Hadoken Kitty: Haha, yeah, that face... He was floating around normally and I was just snapping pictures. And one came out like that. xD 

 I can't even pronounce some _normal_ English names. All mythology is fine. Though so far I have Dantalion, Grimm, Asriel, and Ryu. It's a hodgepodge.

On another note, my cat is going to get himself killed. Among his favouite pasttimes are chewing on electrical wire and trying to get into the chocolate. -_-


----------



## Skyewillow (Dec 28, 2012)

That one was pretty easy once it was broken up. Could've called him Poca for short... get it... Poca spots! -rimshot-

I like Grimm, that's one you rarely hear. Oh, and Leviathan was a dragon!

As for your cat, bite him, on his nose! lol


----------



## Fenghuang (Dec 28, 2012)

Lol. 

Leviathan. I have to add that one to the list. Oh, no, stop making me want more bettas. We have too many as it stands!

I actually do...do that. My girlfriend thinks it's hilarious. But--he bit me first! The stupid cat thinks biting me on my cheek, chin, and nose are acceptable forms of affection. D:


----------



## Skyewillow (Dec 28, 2012)

I nom the cat, boy, and rabbit ears. The cats melt, and the rabbits think I'm nuts, the boy giggles like a lunatic. ;-)

I would never encourage a fellow betta addict... not me. no way... >_> lol


----------



## Kiara1125 (Feb 1, 2011)

What kind of camera/lens is that? I LOVE it!

Love the bettas too! First one isn't a dragonscale, but the dragonscale HMMG is gorgeous. :3 *steals both*


----------



## Fenghuang (Dec 28, 2012)

Canon Rebel EOS T2i. Lens, I'm not sure. It is really my dad's camera that I keep kidnapping. I would never be able to afford it myself. >>

Oh, Asriel's not a HM. I think he's a super delta at best. I found him at Petsmart (of course, they would mislabel in the case of a real Dragon Scale lol) with my gf. I may or may not have started tearing up when she said we couldn't have any more bettas and she caved... Now if only he would stop biting and let his freaking tail grow back. 

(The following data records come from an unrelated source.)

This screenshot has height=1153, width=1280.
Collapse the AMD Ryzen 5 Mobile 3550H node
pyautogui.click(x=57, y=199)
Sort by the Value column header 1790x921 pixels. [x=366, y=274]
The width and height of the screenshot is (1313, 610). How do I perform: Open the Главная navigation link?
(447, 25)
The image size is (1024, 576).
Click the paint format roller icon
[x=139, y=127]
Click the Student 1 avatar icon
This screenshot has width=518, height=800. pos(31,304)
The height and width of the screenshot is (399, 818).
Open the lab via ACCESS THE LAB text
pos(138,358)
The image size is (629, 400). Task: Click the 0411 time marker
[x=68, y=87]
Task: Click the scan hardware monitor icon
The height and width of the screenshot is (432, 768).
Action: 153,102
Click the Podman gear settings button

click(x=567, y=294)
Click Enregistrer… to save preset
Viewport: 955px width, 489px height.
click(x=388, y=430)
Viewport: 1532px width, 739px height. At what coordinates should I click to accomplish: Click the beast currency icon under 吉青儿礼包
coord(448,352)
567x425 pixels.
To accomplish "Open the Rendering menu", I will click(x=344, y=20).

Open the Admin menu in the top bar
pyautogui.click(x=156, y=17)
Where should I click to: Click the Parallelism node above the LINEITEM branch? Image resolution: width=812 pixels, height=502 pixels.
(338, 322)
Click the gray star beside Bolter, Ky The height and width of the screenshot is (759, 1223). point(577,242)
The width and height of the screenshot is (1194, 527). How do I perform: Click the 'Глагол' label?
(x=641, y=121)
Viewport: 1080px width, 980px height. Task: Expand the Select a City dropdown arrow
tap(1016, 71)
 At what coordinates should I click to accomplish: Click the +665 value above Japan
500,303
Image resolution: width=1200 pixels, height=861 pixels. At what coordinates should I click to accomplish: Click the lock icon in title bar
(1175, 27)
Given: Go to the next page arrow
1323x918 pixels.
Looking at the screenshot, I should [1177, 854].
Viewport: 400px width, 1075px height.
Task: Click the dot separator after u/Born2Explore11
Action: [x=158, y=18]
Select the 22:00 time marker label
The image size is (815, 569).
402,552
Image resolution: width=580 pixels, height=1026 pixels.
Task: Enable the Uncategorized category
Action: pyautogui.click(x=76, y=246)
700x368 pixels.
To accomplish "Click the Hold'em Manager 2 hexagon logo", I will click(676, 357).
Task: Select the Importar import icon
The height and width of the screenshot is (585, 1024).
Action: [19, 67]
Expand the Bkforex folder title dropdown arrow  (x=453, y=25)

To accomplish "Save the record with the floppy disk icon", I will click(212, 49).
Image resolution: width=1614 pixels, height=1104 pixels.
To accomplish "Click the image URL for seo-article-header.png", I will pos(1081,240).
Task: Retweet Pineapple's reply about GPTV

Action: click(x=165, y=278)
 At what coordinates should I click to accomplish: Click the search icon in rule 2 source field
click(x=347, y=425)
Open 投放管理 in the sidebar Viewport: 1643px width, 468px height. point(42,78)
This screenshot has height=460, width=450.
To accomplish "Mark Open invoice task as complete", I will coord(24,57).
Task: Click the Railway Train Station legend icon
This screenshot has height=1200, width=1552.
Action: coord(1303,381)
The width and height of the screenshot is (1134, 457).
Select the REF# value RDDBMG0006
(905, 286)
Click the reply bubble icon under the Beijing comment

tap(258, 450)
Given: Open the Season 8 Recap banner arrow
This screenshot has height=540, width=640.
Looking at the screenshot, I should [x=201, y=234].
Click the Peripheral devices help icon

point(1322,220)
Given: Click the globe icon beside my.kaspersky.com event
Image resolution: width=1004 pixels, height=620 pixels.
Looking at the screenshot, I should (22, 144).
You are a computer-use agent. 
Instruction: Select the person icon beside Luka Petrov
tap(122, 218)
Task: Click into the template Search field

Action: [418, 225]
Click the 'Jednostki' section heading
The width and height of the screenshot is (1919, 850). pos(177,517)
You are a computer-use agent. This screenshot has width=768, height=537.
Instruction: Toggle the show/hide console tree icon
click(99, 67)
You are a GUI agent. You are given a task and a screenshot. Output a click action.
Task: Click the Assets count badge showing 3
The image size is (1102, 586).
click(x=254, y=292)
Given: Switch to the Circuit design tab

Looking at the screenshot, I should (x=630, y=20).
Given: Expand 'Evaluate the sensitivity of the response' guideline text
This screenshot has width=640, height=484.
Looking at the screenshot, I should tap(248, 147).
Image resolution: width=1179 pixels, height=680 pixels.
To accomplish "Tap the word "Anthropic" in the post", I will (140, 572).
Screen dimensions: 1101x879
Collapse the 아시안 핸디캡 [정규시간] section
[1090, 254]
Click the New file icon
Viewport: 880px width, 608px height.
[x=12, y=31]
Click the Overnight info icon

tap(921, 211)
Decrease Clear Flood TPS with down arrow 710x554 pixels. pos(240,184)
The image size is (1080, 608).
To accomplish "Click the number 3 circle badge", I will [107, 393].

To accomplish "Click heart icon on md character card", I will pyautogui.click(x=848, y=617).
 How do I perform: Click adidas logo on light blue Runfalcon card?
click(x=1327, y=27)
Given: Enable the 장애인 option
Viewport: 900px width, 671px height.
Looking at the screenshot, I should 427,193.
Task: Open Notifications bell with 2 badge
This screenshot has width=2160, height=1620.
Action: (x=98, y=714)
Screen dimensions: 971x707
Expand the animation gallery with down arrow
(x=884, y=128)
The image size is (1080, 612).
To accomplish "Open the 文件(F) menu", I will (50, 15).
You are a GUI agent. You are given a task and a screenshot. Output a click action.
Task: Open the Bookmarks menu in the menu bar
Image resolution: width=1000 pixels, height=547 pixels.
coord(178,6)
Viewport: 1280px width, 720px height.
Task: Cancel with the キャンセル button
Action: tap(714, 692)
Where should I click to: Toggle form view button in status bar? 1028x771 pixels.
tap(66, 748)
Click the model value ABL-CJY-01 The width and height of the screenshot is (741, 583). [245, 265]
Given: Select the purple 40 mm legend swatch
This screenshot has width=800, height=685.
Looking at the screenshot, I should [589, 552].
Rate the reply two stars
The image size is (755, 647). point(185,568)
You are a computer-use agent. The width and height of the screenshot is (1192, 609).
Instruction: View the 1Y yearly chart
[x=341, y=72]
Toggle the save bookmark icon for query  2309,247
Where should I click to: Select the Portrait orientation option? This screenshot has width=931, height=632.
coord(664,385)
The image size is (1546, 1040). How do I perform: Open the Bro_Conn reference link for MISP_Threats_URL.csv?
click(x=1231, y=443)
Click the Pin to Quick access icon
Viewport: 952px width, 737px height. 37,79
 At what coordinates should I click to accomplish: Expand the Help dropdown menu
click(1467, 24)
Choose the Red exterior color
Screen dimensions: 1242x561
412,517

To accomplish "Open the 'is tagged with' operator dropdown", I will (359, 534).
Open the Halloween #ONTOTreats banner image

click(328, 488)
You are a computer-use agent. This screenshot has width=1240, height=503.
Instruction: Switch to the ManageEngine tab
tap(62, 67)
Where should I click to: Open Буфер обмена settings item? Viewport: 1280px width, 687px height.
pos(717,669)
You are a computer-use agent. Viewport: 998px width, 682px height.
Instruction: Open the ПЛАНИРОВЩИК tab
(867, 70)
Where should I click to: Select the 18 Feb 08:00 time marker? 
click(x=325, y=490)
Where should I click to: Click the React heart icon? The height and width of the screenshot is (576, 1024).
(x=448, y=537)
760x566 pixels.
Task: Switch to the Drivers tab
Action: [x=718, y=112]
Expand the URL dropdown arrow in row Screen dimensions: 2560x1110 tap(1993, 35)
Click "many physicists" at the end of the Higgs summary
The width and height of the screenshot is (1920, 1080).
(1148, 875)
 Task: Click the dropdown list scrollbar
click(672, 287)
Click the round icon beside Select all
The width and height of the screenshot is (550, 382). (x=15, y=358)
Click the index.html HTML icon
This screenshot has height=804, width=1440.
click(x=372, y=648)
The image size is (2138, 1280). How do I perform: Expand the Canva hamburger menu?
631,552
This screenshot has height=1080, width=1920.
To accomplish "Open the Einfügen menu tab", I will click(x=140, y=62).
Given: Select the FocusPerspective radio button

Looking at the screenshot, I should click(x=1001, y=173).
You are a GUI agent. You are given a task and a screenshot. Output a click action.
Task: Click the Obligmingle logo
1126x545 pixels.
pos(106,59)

This was him when he was at the store and still had his tail intact:


----------



## Kiara1125 (Feb 1, 2011)

My mistake, very beautiful! And now ... I must ge that camera. xD

My doubletail halfmoon bites his tail since they've grown so long. SOOOO long. xD they've tripled in size since I first got him and he's like a rose petal in my tank.


----------



## MoonShadow (Feb 29, 2012)

Beautiful boys!! The DT is definitely a marble! Marbles dont *always* change colors, that's the thing about the marbles, they are completely unpredictable!!


----------



## koincidenskis (Feb 18, 2013)

I love the white! with green spots? He reminds me of some bubblegum ice-cream.


----------



## Fenghuang (Dec 28, 2012)

They make bubblegum ice cream?! Excuse me while I go look for some...

Thank you for all the compliments, everyone.


----------



## Skyewillow (Dec 28, 2012)

They also make birthday cake.


----------



## Syriiven (Aug 15, 2012)

Loquenahak. Spirit Beast from WoW, electric blue snow leopard. Reminded me of your newest guy (whom I'm very jealous over). I'd call him Loque. (Lock)


----------



## Fenghuang (Dec 28, 2012)

You guys are making me so hungry. ;__; That is bad.

Fourth picture down. I think he decided to mimick your fish, Syr. Added the name to my list. Now I shall go consult the gf so we can finally call him something.


----------



## Skyewillow (Dec 28, 2012)

Let us know what you decide on, I'm dying over here!


----------



## Syriiven (Aug 15, 2012)

My fish are nothing to be ashamed of mimicking, for sure ;]


----------



## Fenghuang (Dec 28, 2012)

No, of course not. ^^

A few names I was considering were Amarok, Balthazar, Bartimaeus, Calcifer, Jinn, Naga, Valefar, and Vasuki. Plus Leviathan and Loque now.


----------



## Kiara1125 (Feb 1, 2011)

Go with Balthazar! xD Or Vasuki, I like that one a lot.


----------



## Fenghuang (Dec 28, 2012)

Vasuki, it is! Girlfriend agrees.


----------



## Syriiven (Aug 15, 2012)

Yay!!! Grats on finding a name ^^


----------



## Skyewillow (Dec 28, 2012)

Woo! What does it mean?


----------



## Fenghuang (Dec 28, 2012)

Vasuki is one of the great serpents of Hindu and Buddhist mythology. When I still did a lot of RPGs, Vasuki was the name of my character's white dragon.


----------



## Kiara1125 (Feb 1, 2011)

Nice! I named my pineapple VT Ōkami, which means divine god in Japanese.


----------



## Skyewillow (Dec 28, 2012)

I like it! ^_^


----------